# Think I need a new pricing format



## BALLOONBURSTOFF (Dec 6, 2007)

Hi, new to the forum but have been plowing residential driveways for 2 years. Kind of wish I stumbled on to this site BEFORE I implemented my price structure.

My bidding as follows:

Trigger is about 4 inches

Flat rate fee determined on driveway size. (size determined by eye or amount of cars that can be parked) Flat rate fee is the same no matter how much snow. 

If I have to do a second return during the same storm, I charge half of flat rate. 

Problem I see here, is if we get 5 inches the first part of the storm and I plow, and then if we get another 5 inches within the same storm I am only getting half the amount for going out the second time but doing the same exact thing. 

This is probably the STUPIDEST way to do it. I guess I'm screwing myself huh? 

Some better ideas would be great! Thanks!


----------



## hydro_37 (Sep 10, 2006)

A 4" trigger is too high. I charge per-push and if we get 3" and it is still snowing and we get another 3" then the customer gets billed 2 times at full price. Only time I charge half is if I come back to open the end of the drive or to clean where a car was parked.


----------



## Ramairfreak98ss (Aug 17, 2005)

hydro_37;577091 said:


> A 4" trigger is too high. I charge per-push and if we get 3" and it is still snowing and we get another 3" then the customer gets billed 2 times at full price. Only time I charge half is if I come back to open the end of the drive or to clean where a car was parked.


agreed, what happens under 4", you salt? We had accounts with a 2" trigger, in crappy jersey last year we got literally 1" or 1.5" and not 2" but it was too much slushy crap to not plow, it was like taking an F750 to your high school prom because you have 4 people to tote, but still needed it, no way to just salt. We only do higher triggers for residential accounts when anything under that # theyll shovel themselves.


----------



## grandview (Oct 9, 2005)

What about a seasonal contract? I'm a big fan of them. I bid mine based on 25 plows.


----------



## QuadPlower (Jan 4, 2007)

2" trigger. I don't let the customer shovel their own driveway unless it was below the trigger for liabity reasons. Charge every time you show up full price OR do a Seasonal contract. Mine is also 25 for this season.
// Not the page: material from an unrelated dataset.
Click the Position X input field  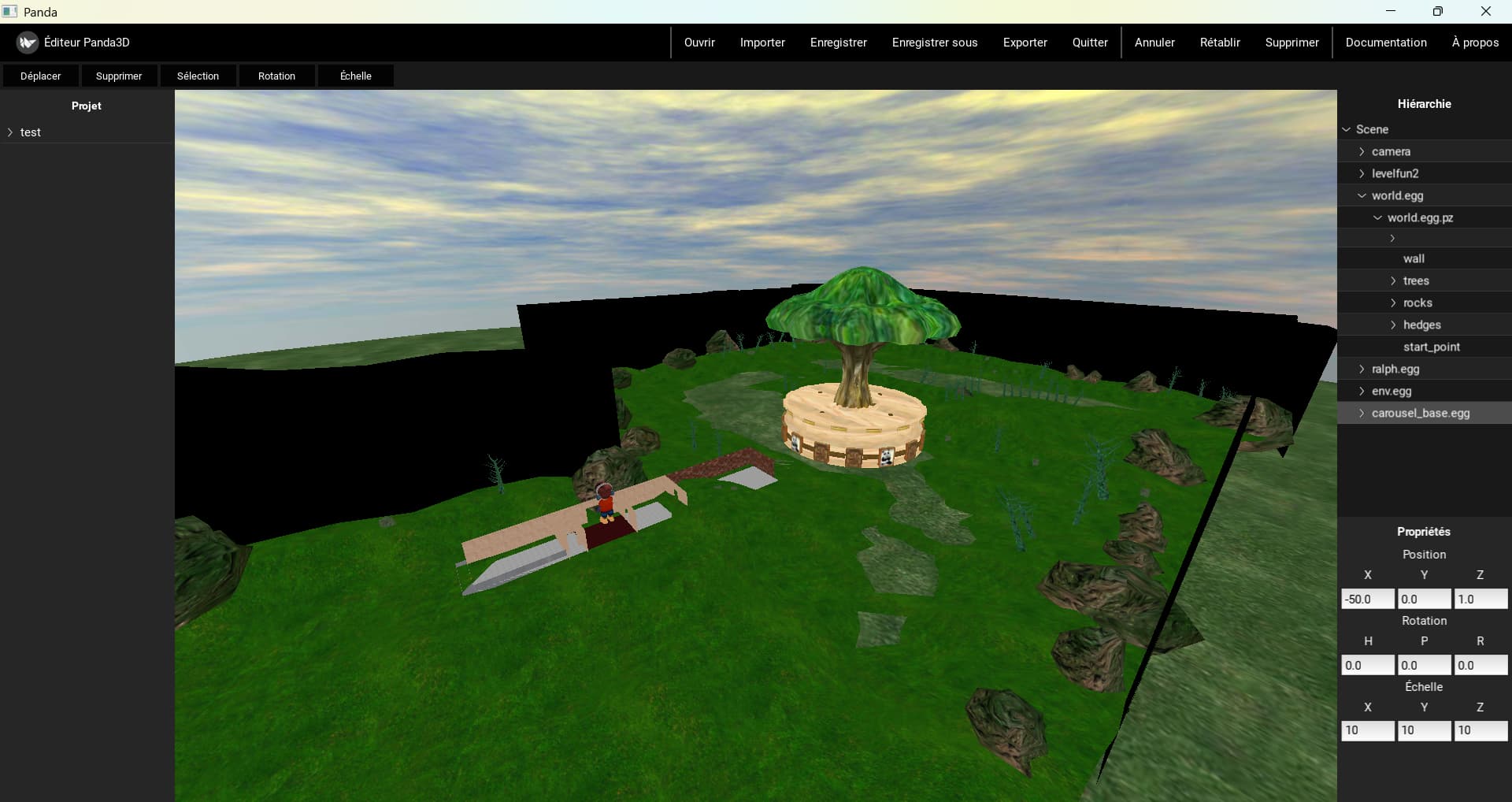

How many times did is snow betwen 2" & 4" and you didn't go out and plow and lost money?

Good Luck


----------



## BALLOONBURSTOFF (Dec 6, 2007)

Ok, lower trigger and charge full price each time. So if my trigger was 3" I would go out every 3" of snow right? 

I have some customers that would want me to wait till the end of the storm and plow once. What would I do at that point? In some cases that would be too much snow to plow all at once.

Would anyone recommend charging per inch? Or should I keep the same system I have now?


----------



## grandview (Oct 9, 2005)

No. If you have a route and it snowing start at point A and keep plowing and charging till it stops snowing. And keep records of when you plowed them.


----------



## QuadPlower (Jan 4, 2007)

Like grandview said, you have a route. You have to start plowing when it reaches your trigger. If they don't want you to keep their driveway clear, then you have a liability issue. If they get stuck or get hurt, it could come back on you. Plus you are loosing money that way. If you can handle the liabilty and they insist on only doing it at the end of the storm, put them on a seasonal contract that specifies when you are to plow. That way you get your money and they get it plowed when they want. Make sure you still put in enough events to cover the costs.

I charge a per inch rate for cold callers that want their driveway plowed during a storm. You could also do that with that customer. But make sure it states in your contract when you are to plow.


----------



## mack (Sep 3, 2008)

*Per Push Price Help Plz*

This is how I modeled my bid for apartments approximately 800,000 sq ft all together.. 
The owner wants this format..
2"-6" with a 2" trigger 
I figure every 2 inches I will need to plow 2-6 means 3 pushes, is this right??
Then 6 to lets say 10" would be 2 more pushes..
This way if it only snows 2" and stops you push 1 and get paid for 3...
Does this look right????
If it snows 6-10" in less than 24 hours same event, and you get 8" all together you push once more and get paid for 2..
But after 24 is new event and you start over 2-6" ect....
????


----------



## bribrius (May 5, 2007)

lol.


in a perfect world.



but.....

i hear....

my mustang is stuck can you plow earlier

i dont have to work today so dont plow until the end of the storm.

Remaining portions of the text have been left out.